Antes de que pudiera reaccionar, las antorchas iluminaron los senderos, proyectando sombras alargadas que se retorcían como espectros. Aisha escondió el puñal entre los pliegues de su túnica con un movimiento rápido, justo cuando la comitiva apareció entre los arbustos.

En el centro, inmóvil como una estatua tallada en furia y poder, estaba el príncipe Ragnar.

Su figura dominaba el espacio, la luz danzante de las antorchas acentuando el ángulo duro de su mandíbula y el brillo dorado de sus ojos, que ahora parecían fijos en ella. Aisha no pudo evitar preguntarse cuánto había visto. ¿Había notado la sombra del general Dain desvaneciéndose entre los árboles? ¿Había captado el destello del arma antes de que ella la ocultara?

Detrás de él, sus sirvientes y guardias formaban un semicírculo silencioso, sus rostros impasibles pero sus manos cerca de las empuñaduras de sus espadas.

— Sanadora.

La voz del príncipe resonó como un trueno contenido, haciendo que hasta los insectos nocturnos callaran.

Aisha mantuvo la mirada alta, aunque sintió que el puñal pesaba más ahora, como si de pronto se hubiera convertido en una acusación.

— Alteza — respondió, inclinando apenas la cabeza en un gesto que no era sumisión, sino cautela.

Ragnar no se movió. Sus ojos recorrieron su cuerpo, deteniéndose en su cuello, donde la marca de sus dientes aún palpitaba.

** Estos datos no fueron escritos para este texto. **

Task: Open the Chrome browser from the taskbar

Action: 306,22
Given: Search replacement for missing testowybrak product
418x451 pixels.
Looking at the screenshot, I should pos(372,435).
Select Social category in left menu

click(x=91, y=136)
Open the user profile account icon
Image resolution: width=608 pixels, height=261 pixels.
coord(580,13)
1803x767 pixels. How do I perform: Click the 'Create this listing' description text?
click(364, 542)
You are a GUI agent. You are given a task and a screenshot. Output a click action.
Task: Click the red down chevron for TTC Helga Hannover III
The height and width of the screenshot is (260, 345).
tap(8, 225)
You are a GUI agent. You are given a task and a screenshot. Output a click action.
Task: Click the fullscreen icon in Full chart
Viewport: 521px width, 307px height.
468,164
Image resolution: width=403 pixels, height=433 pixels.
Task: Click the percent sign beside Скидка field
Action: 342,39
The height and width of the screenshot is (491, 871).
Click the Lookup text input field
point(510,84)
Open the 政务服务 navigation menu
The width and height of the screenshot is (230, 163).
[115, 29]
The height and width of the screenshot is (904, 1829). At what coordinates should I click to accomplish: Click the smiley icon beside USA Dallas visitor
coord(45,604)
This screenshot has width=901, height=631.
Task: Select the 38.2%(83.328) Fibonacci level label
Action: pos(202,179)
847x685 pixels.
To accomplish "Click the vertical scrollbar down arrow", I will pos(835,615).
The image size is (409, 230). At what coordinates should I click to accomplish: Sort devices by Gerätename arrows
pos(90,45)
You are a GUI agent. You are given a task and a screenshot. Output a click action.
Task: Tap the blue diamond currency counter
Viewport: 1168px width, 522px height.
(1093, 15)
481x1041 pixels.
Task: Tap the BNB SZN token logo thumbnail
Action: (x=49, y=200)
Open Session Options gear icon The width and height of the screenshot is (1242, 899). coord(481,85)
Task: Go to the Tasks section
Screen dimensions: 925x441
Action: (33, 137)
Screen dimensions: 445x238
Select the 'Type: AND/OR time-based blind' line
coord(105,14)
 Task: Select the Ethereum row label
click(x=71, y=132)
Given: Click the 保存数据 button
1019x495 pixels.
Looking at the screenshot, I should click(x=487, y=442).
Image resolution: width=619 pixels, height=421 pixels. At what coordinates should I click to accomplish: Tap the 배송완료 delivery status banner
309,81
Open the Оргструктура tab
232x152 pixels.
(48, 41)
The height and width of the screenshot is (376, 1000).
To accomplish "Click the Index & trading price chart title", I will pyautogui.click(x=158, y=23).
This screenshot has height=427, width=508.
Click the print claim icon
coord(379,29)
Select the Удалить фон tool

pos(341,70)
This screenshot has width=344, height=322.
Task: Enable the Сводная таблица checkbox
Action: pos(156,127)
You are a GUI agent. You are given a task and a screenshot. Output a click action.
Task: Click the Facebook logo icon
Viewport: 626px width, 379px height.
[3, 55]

Luego, lentamente, bajó la vista hacia sus manos, ocultas entre los pliegues de la túnica.

El silencio se extendió, denso, peligroso.

— El aire nocturno no es seguro para… convalecientes — dijo al fin, cada palabra cuidadosamente tallada.

¿Era una advertencia? ¿Un reproche?

Aisha no tuvo tiempo de preguntarse más. Con un gesto brusco, Ragnar giró hacia sus sirvientes.

— Acompañen a nuestra invitada de vuelta a sus aposentos.

No era una sugerencia.

Los sirvientes avanzaron, pero Ragnar no se unió a ellos. Permaneció donde estaba, clavado en el suelo como si sus botas hubieran echado raíces, su espalda rígida.

Aisha no pudo evitar mirar por encima del hombro al ser guiada lejos.

Y entonces lo vio.

Ragnar seguía observando. Pero esta vez, sus ojos no estaban en su rostro.

Estaban clavados en el sendero oscuro por donde el general Dain había desaparecido.

¿Lo sabía?

La incertidumbre se enredó en su pecho, más afilada que cualquier puñal.